Background and Purpose— Preterm birth (PTB) is the leading cause of infant mortality in the U.S. and globally. The goal of this study is to increase understanding of PTB risk factors that are present early in pregnancy by leveraging statistical and machine learning techniques on big data.
Methods—The 2016 U.S. birth records is obtained and combined with two other area-level datasets, Area Health Resources File and County Health Ranking. Then, we applied multiple machine learning techniques to study a cohort of 3.6 million singleton deliveries to identify generalizable preterm risk factors.

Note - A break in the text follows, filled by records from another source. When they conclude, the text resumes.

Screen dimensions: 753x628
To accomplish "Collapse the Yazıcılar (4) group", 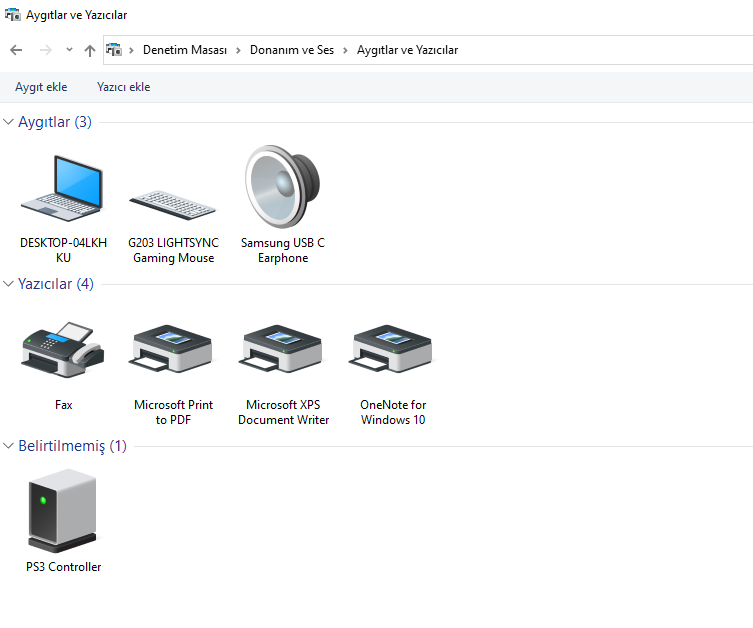I will [9, 284].
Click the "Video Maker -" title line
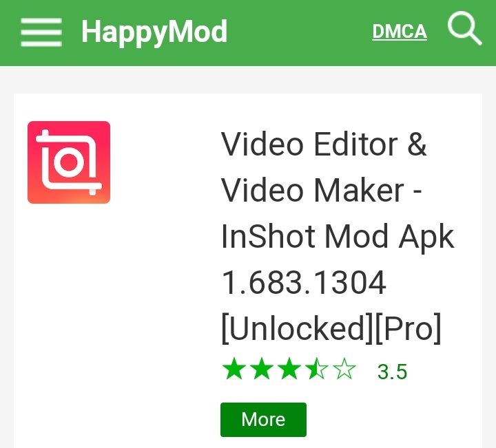The width and height of the screenshot is (496, 448). 322,190
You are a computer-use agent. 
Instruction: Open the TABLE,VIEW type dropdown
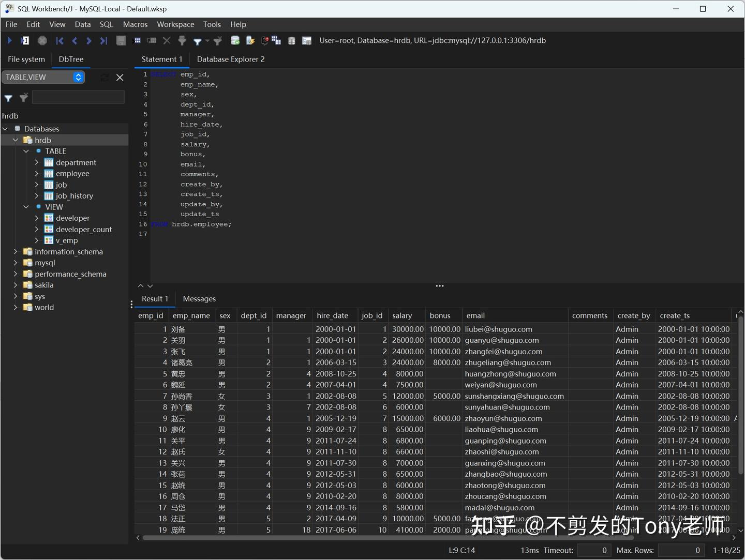coord(78,77)
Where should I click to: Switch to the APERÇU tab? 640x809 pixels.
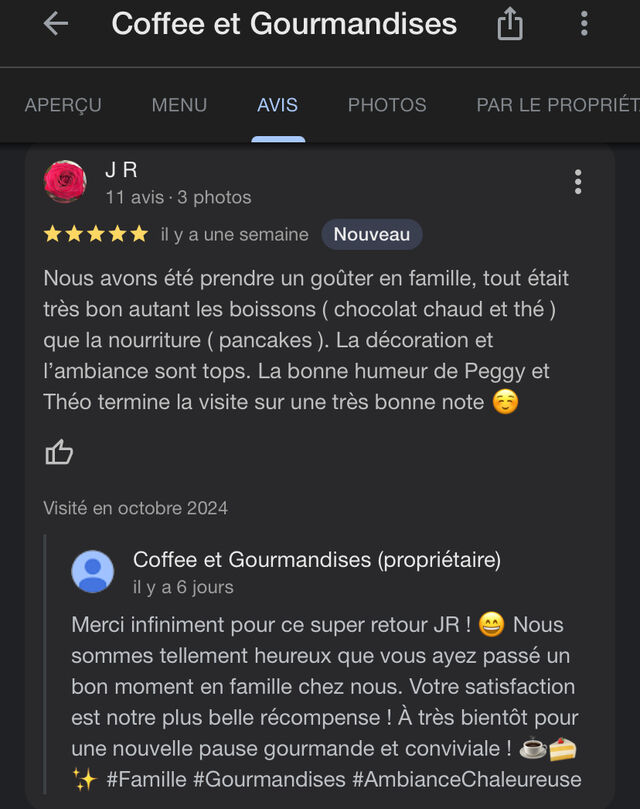63,105
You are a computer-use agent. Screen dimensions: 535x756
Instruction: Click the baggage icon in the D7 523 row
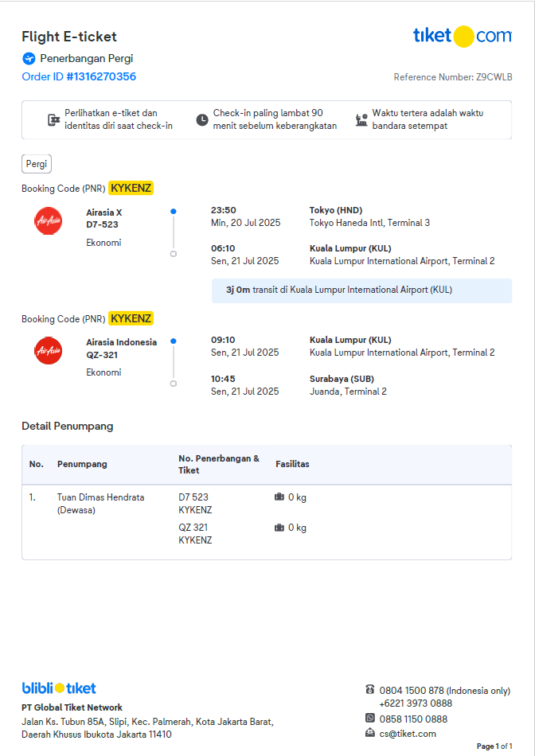[x=279, y=497]
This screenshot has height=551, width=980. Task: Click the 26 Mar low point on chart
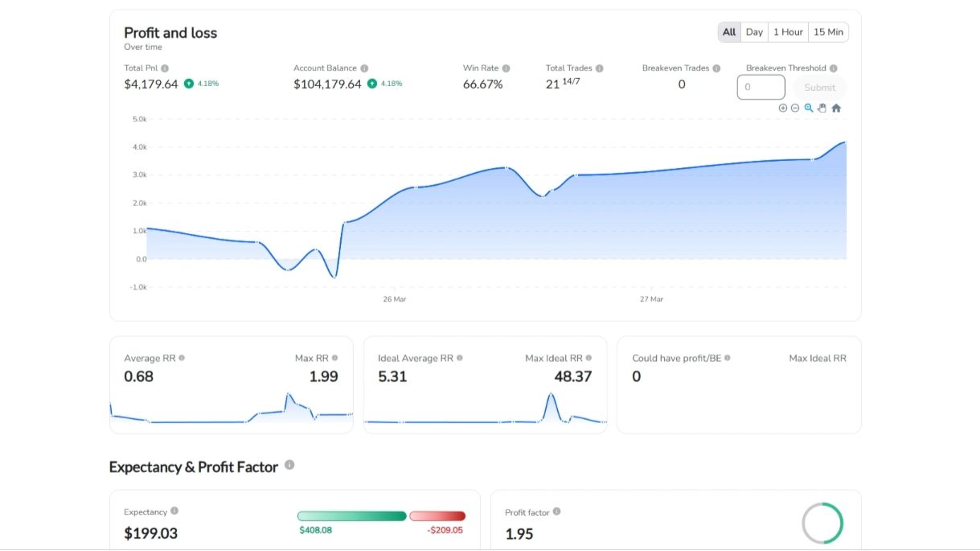[x=334, y=278]
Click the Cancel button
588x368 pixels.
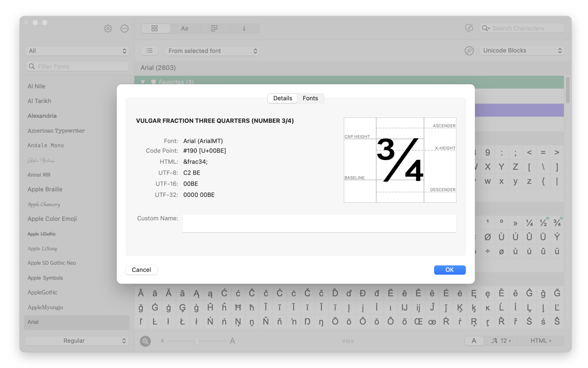click(141, 270)
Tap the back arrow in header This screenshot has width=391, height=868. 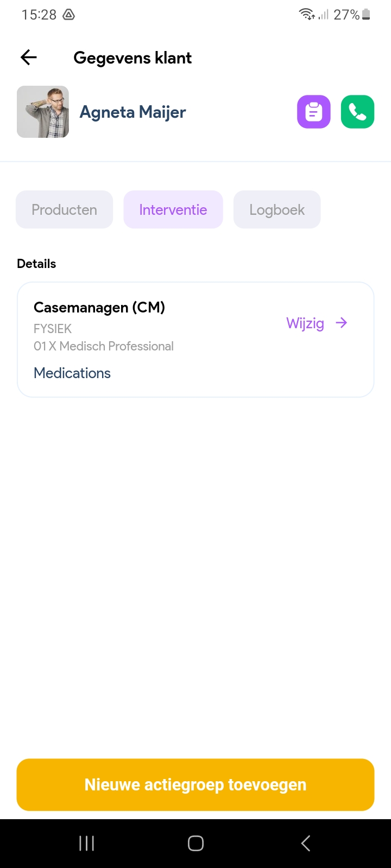[29, 58]
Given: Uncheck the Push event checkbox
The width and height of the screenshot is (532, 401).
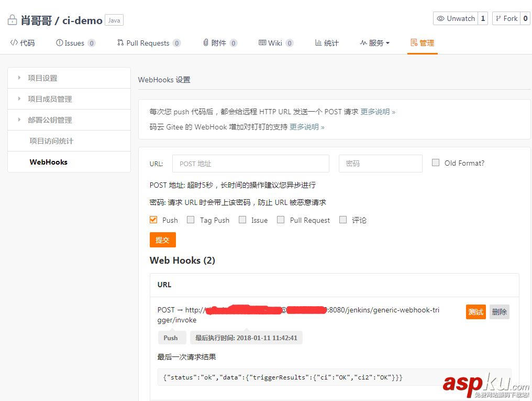Looking at the screenshot, I should tap(153, 220).
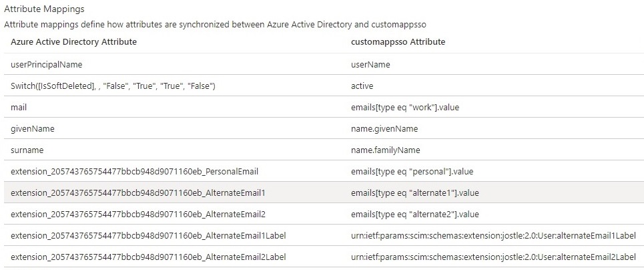Select name.givenName target attribute
Viewport: 644px width, 270px height.
coord(384,129)
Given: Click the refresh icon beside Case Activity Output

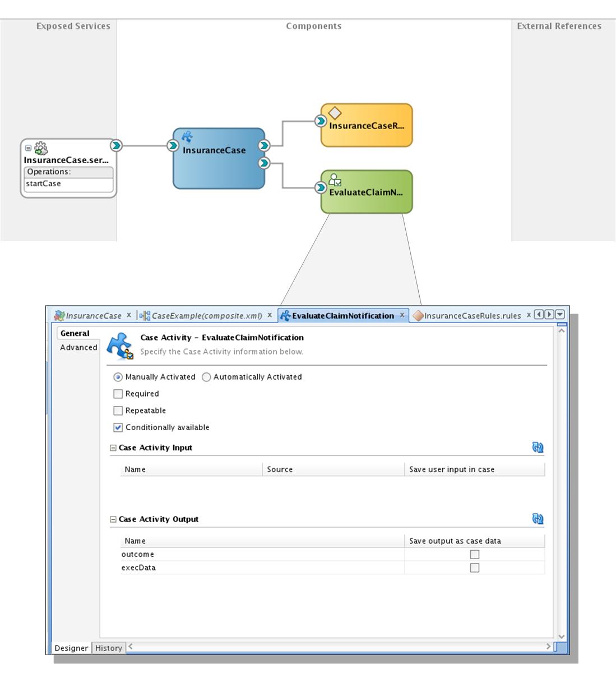Looking at the screenshot, I should click(x=538, y=520).
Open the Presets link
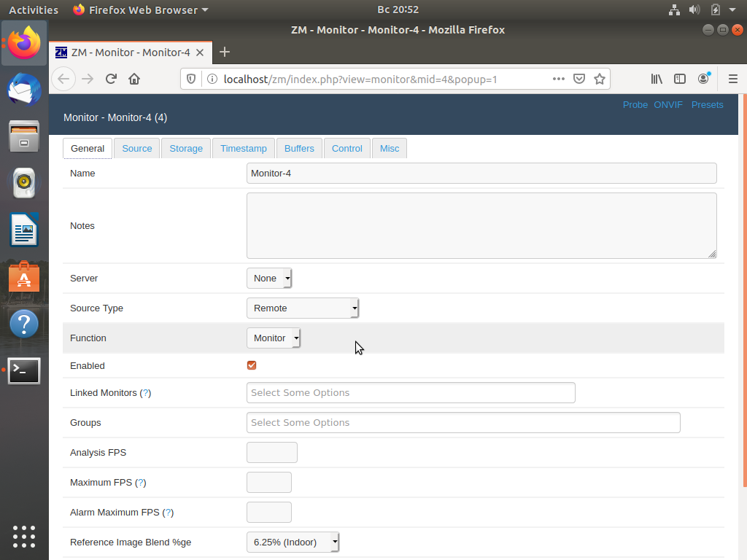The width and height of the screenshot is (747, 560). tap(707, 105)
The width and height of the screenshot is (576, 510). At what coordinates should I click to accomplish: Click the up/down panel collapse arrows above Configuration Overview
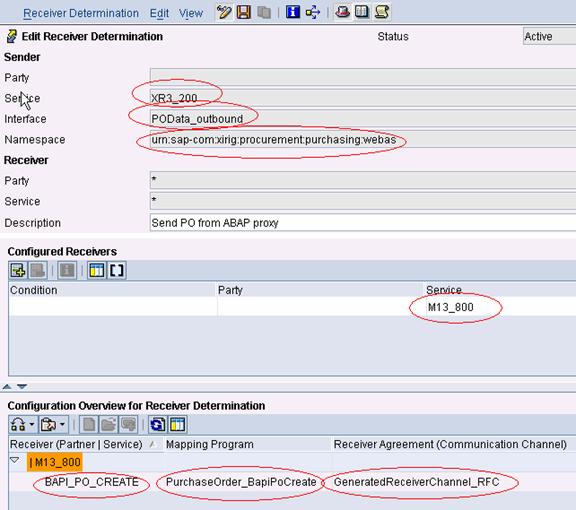[15, 386]
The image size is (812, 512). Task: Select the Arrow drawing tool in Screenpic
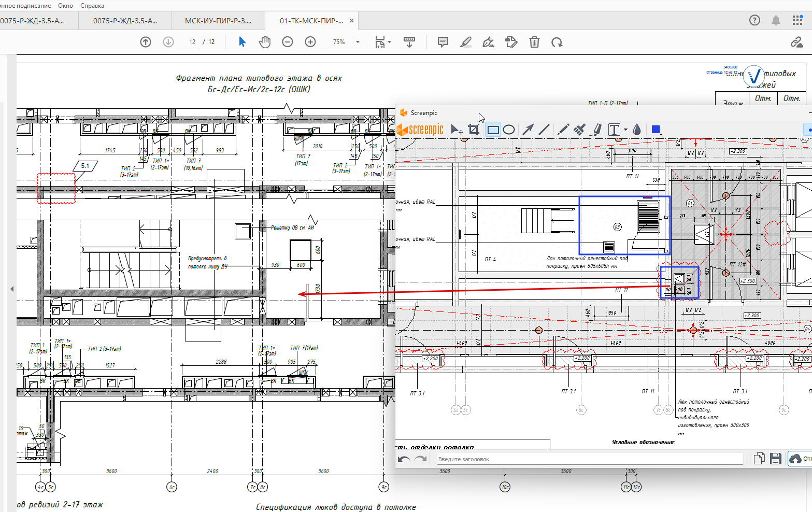[x=528, y=130]
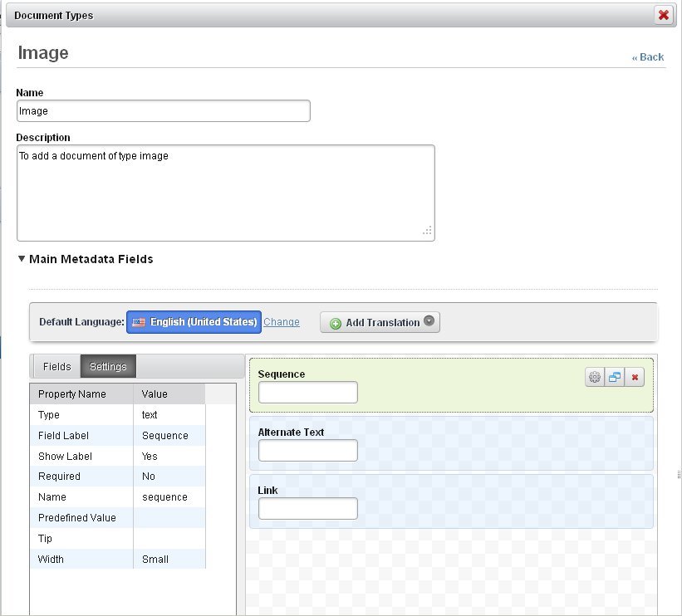Click the Alternate Text input box

pyautogui.click(x=307, y=450)
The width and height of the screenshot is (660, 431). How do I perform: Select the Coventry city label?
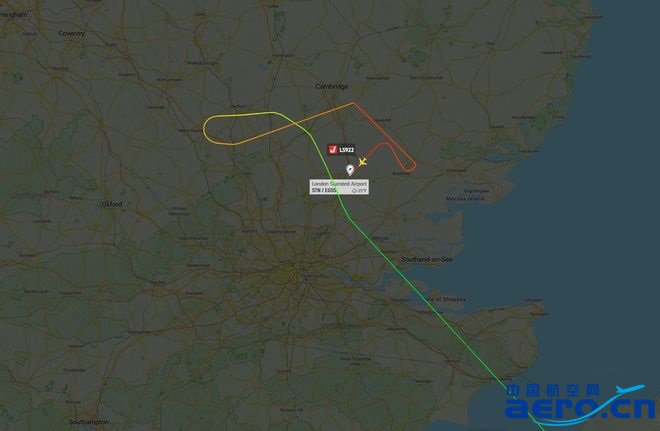click(x=72, y=33)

Results—The most important predictors of preterm birth are gestational and chronic hypertension, interval since last live birth, and history of a previous preterm birth that can respectively explain 14.91%, 6.92%, and 6.50% of the AUC. Parents education is one of the influential variables in prediction of PTB explaining 10.5% of the AUC. The relative importance of race declines when parents are more educated or have received adequate prenatal care. The gradient boosting machines outperformed other machine learning techniques with an AUC of 0.75 (recall: 0.64, specificity: 0.73) for the validation dataset.
Conclusions—Application of ML techniques improved the performance measures in prediction of preterm birth. The results emphasize the importance of socioeconomic factors such as parental education as one of the most important indicators of a preterm birth. More research is needed on the mechanisms through which the socioeconomic factors affect the biological responses.